SOMALIA: 80 Percent of Refugees From the Country Are Children - UN


Children continue to bear the brunt of famine, constituting half of all people facing hunger in the south of the country.

The UN has stated that life-saving therapeutic feeding programs need to be urgently expanded, or tens of thousands of children could die in the coming weeks.

The United Nations reports that as of August, 190,000 children are estimated to have the most severe level of malnutrition, which means that they are nine times more likely to die than a healthy child.

If these children can be reached with emergency therapeutic feeding, they can recover quite quickly. However, if they are not reached then they could die.

The United Nations reported that famine has spread to a sixth region in Somalia. It says a total of 750,000 people are facing starvation over the next four months as famine conditions continue to spread.

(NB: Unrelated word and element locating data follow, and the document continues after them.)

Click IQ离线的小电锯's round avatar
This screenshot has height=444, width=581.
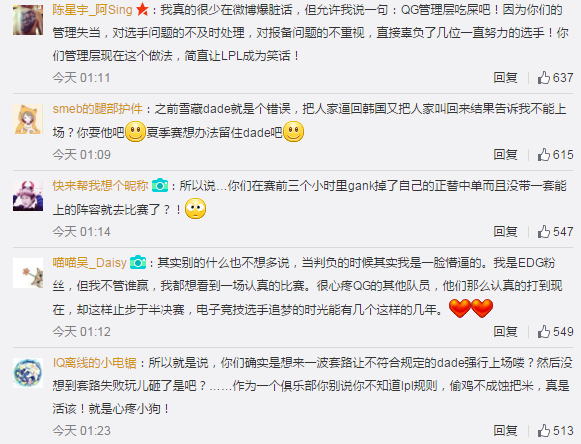tap(28, 373)
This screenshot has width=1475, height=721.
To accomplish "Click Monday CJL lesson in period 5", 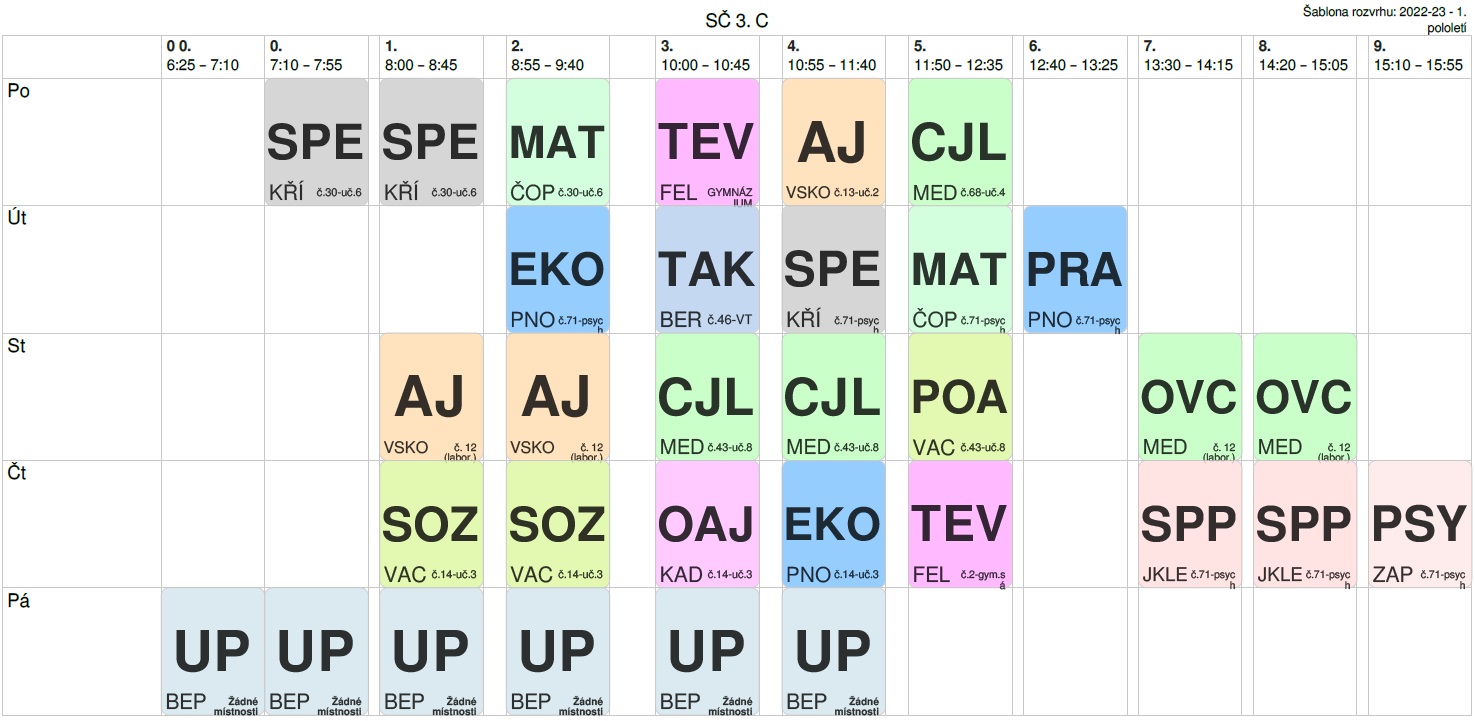I will [959, 142].
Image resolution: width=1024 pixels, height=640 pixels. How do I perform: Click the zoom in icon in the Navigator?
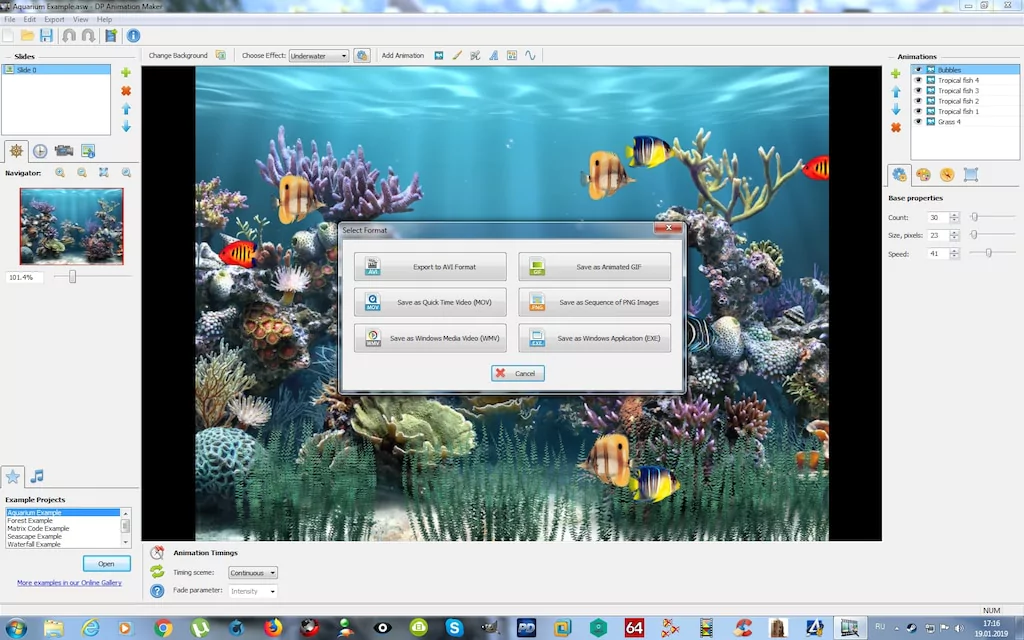[x=59, y=172]
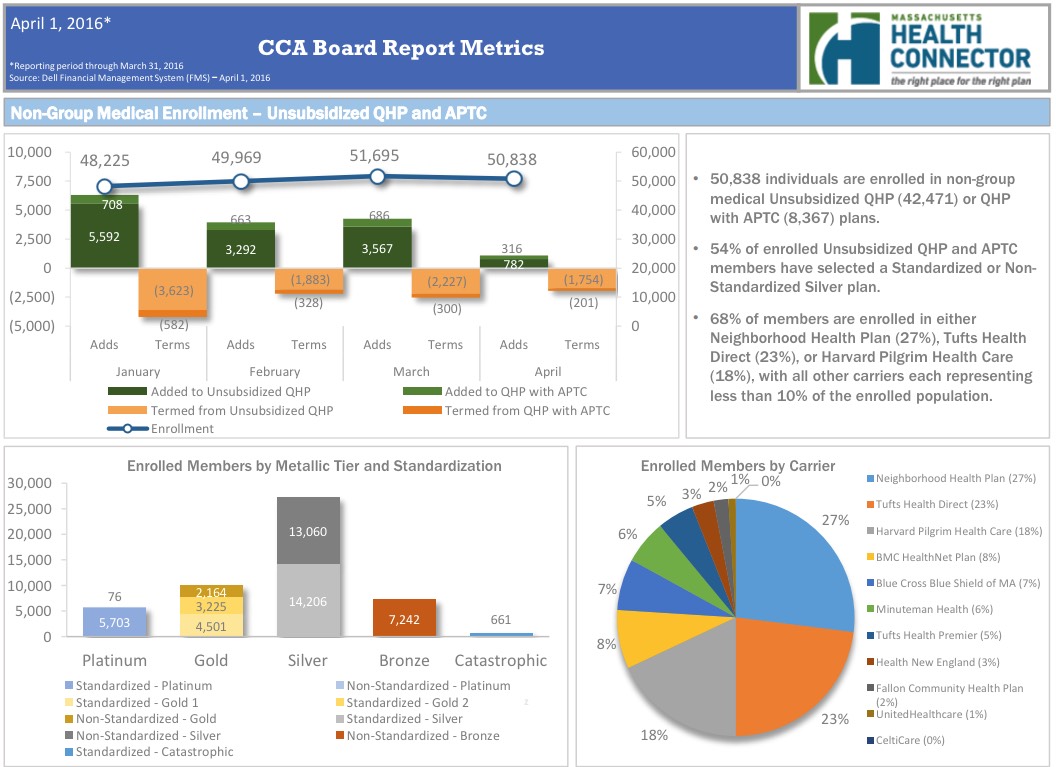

Hundreds of thousands of Somalis have gone to Ethiopia and Kenya in search of food and other assistance, and more than 80 percent of these refugees are children.

This statistic is even higher in Kobe camp, where children comprise 88.6 per cent of the estimated refugee population of more than 25,000. Most families are female-headed households with large numbers of children, including young relatives or orphans, and there are many aid workers concerned with the large amount of children who arrived unaccompanied or who have become separated from their family.

It was reported that the number of unaccompanied children could be as high as 2,500 in the four camps in Ethiopia. Many families are becoming separated as Somali men choose not to travel for fear of being forcibly conscripted into an armed group.

Many are also staying back to care for a few livestock who remain, and some lack enough money for the whole family to go so they are sending their wives and children.

According to the UN, it is crucial that aid be distributed in large amounts and as quickly as possible inside Somalia to maintain the recent downward trend in the number of refugees arriving in Ethiopia and Kenya.